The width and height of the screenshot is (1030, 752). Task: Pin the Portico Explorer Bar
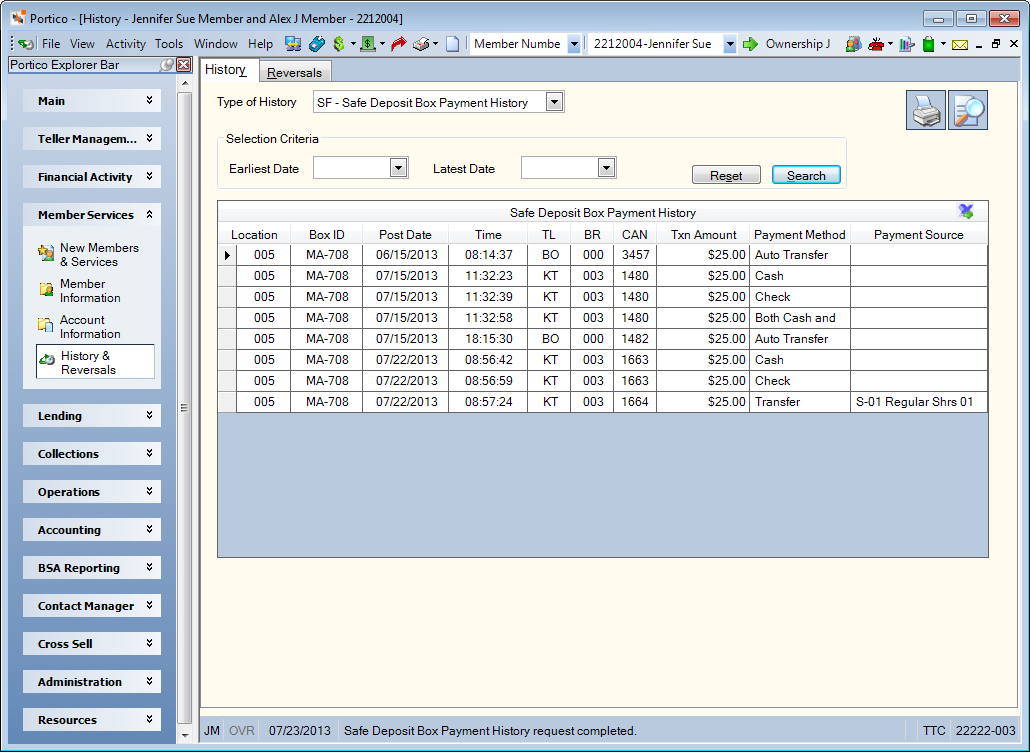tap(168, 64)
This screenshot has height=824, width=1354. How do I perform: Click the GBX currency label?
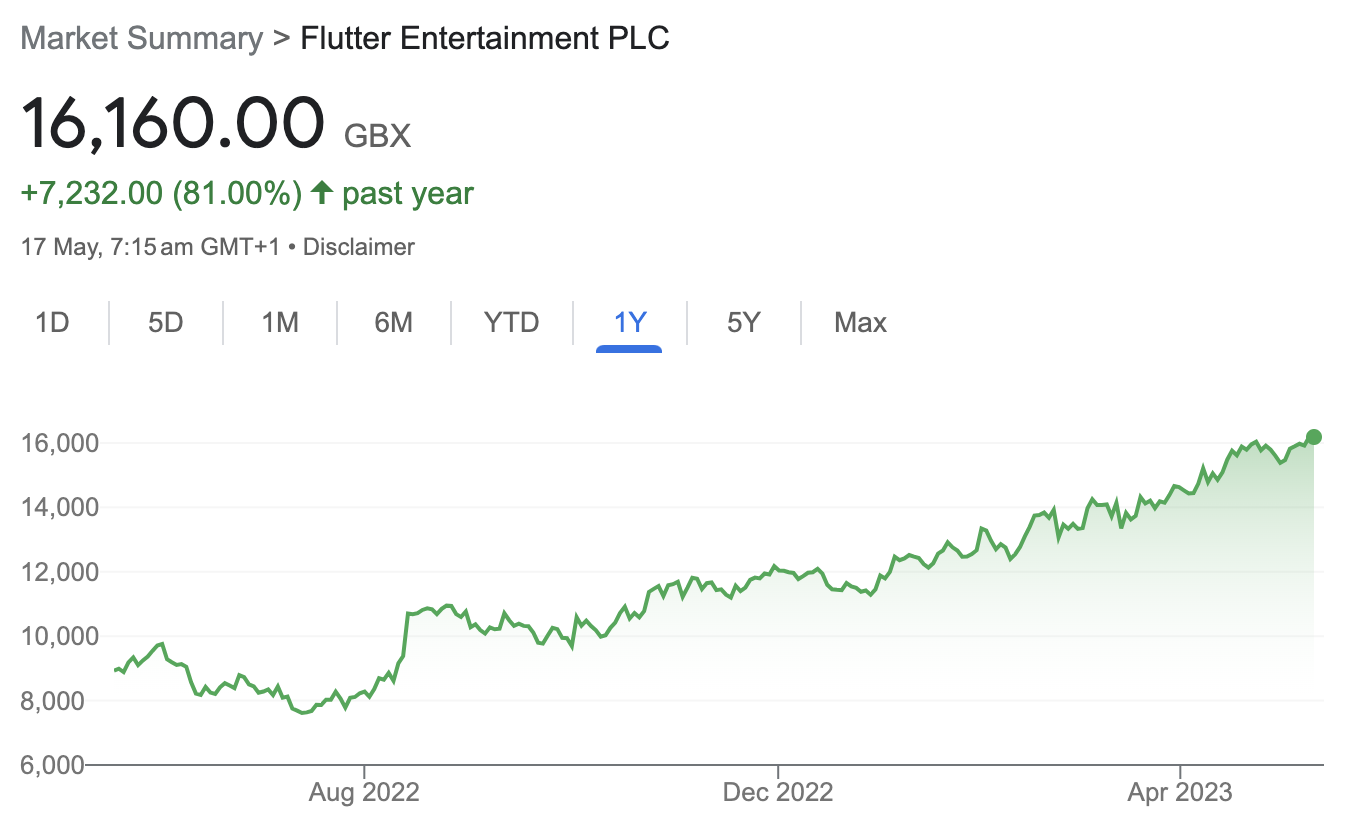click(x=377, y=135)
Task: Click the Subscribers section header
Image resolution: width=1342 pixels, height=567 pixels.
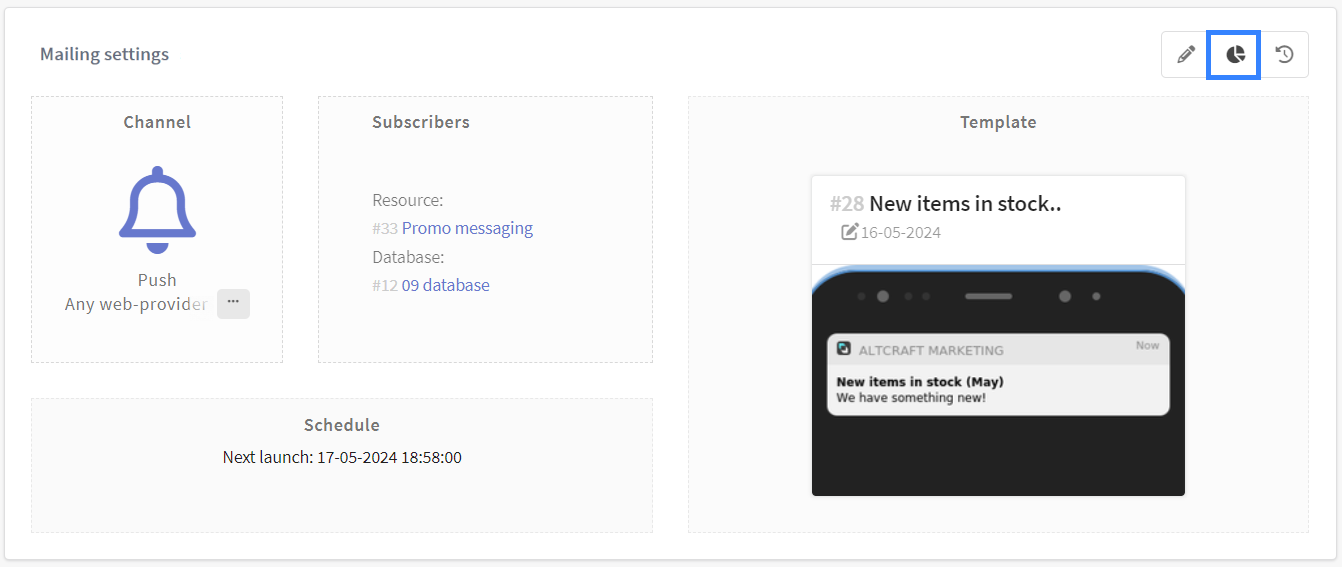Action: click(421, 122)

■ TASK OBJECTIVE ■
Copy every one of the records above word for word, and leave the pictures out.

■ WRITTEN REPLY ■
The width and height of the screenshot is (1030, 752). Task: Pin the Portico Explorer Bar
tap(168, 64)
This screenshot has height=824, width=1354. How do I perform: Click the GBX currency label?
click(x=377, y=135)
Task: Click the Subscribers section header
Image resolution: width=1342 pixels, height=567 pixels.
Action: click(421, 122)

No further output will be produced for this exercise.